Instructions and Overview

In this lab, you will begin to outline a research plan for a data ethnography and analysis project. In the first part of this lab, you will document what you currently know about a topic, along with some research questions that, when addressed, could further your understanding on the topic. In the second part of the assignment, you will begin searching for data that could help address some of the empirical research questions that you devise. Throughout this document, you will be expected to fill responses to prompts into code chunks that have been set to not evaluate when run. You will also be expected to fill in a series of tables. Be sure to reference lab 1 if you are unsure how to go about filling in these sections.

Topic Selection

I have taught this data ethnography and analysis project in a UC Davis course called Data Sense and Exploration twice now, and each time, to help students scope research topics, I have proposed a theme. In Spring 2019, the theme was “social and environmental challenges facing California.” In Spring 2020, the theme was “US social vulnerability in the wake of a pandemic.” In these courses students have selected topics such as:

  • the extent of student debt post-graduation
  • social support for homelessness in major cities
  • changes in avian migratory patterns
  • the impact of industrial GHG emissions on marginalized communities
  • FEMA response to wildfire damage
  • differences in eligibility for supplemental nutrition programs across the US
  • changes domestic violence prevalence over time
  • access to broadband and Internet infrastructure in NYC

The notebooks in this Lab Book are designed to support data research on just about any topic. With this in mind, if you are not already coming to this Lab Book with a particular topic in mind, as you go about selecting a topic, you may consider what issues most matter to you, your family, and your community in the contemporary moment.

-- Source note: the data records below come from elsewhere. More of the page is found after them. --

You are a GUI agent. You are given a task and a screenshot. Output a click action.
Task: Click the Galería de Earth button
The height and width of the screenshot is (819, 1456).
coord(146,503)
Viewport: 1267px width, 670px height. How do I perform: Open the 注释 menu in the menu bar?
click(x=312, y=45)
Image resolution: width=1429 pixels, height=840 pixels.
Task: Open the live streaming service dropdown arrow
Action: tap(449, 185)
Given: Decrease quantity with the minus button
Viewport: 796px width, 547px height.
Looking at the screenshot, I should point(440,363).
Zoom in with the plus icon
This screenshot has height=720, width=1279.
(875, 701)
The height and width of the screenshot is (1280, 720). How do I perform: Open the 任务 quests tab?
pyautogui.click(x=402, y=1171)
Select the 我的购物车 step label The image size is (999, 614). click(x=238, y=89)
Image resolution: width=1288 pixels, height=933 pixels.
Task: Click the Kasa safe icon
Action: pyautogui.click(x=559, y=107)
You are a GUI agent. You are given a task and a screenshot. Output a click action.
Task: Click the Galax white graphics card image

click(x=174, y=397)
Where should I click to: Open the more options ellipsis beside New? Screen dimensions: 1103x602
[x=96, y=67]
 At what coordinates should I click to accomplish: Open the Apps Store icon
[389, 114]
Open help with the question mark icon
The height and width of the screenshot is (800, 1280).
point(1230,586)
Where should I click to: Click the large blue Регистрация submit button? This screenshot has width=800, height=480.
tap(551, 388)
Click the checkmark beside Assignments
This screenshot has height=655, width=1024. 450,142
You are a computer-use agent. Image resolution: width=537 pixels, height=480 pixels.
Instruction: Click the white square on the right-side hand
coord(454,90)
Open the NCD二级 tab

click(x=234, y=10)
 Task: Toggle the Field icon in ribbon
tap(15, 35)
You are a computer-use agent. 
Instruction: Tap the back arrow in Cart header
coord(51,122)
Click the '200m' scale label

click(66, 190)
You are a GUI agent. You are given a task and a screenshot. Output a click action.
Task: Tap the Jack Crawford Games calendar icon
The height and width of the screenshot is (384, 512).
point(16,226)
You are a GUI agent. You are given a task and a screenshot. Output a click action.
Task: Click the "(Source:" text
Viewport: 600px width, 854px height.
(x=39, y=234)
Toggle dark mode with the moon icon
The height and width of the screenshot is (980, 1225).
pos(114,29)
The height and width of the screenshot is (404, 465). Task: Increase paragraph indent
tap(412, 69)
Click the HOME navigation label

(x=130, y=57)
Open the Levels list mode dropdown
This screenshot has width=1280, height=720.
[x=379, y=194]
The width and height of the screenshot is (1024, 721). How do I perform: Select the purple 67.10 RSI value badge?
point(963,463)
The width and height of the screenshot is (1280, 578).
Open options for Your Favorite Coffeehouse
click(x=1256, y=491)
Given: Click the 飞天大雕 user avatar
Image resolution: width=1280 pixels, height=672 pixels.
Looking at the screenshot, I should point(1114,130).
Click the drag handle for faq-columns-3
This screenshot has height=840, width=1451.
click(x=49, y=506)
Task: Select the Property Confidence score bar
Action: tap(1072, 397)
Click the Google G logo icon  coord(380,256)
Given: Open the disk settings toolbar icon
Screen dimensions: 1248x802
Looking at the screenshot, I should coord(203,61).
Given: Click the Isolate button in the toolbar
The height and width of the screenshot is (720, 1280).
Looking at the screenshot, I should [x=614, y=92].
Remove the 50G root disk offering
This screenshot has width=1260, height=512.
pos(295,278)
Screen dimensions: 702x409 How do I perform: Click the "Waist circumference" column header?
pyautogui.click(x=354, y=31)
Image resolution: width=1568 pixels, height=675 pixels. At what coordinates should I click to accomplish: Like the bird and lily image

What topic am I investigating? (just one phrase here is fine.)

Fill response here. 

Why is this topic important to study right now?

Fill response here. 

Project Contexts

At this point, we are going to begin mapping out some of the project contexts. By this I mean that we are going to put your topic into temporal, geographic, and social-cultural perspective. Imagine that your topic is somehow depicted in the center of a plain white sheet of paper. What details would we need to fill into the background in order to bring this topic to life? We would need to add people. We would need to add environments. We would need to communicate the time and place in which the topic was being depicted. The eight questions below encourage you to draw out these contexts. Note that there is not necessarily a wrong way to answer these questions, and you absolutely do not need to answer them comprehensively. If we tried to respond to them “fully,” we’d probably go on writing forever! Instead I’d like you curate just a few things that come to mind when you consider your topic. Having some of these contexts written out will help you as you are searching for data. For each question below, please respond in 1-2+ complete sentences.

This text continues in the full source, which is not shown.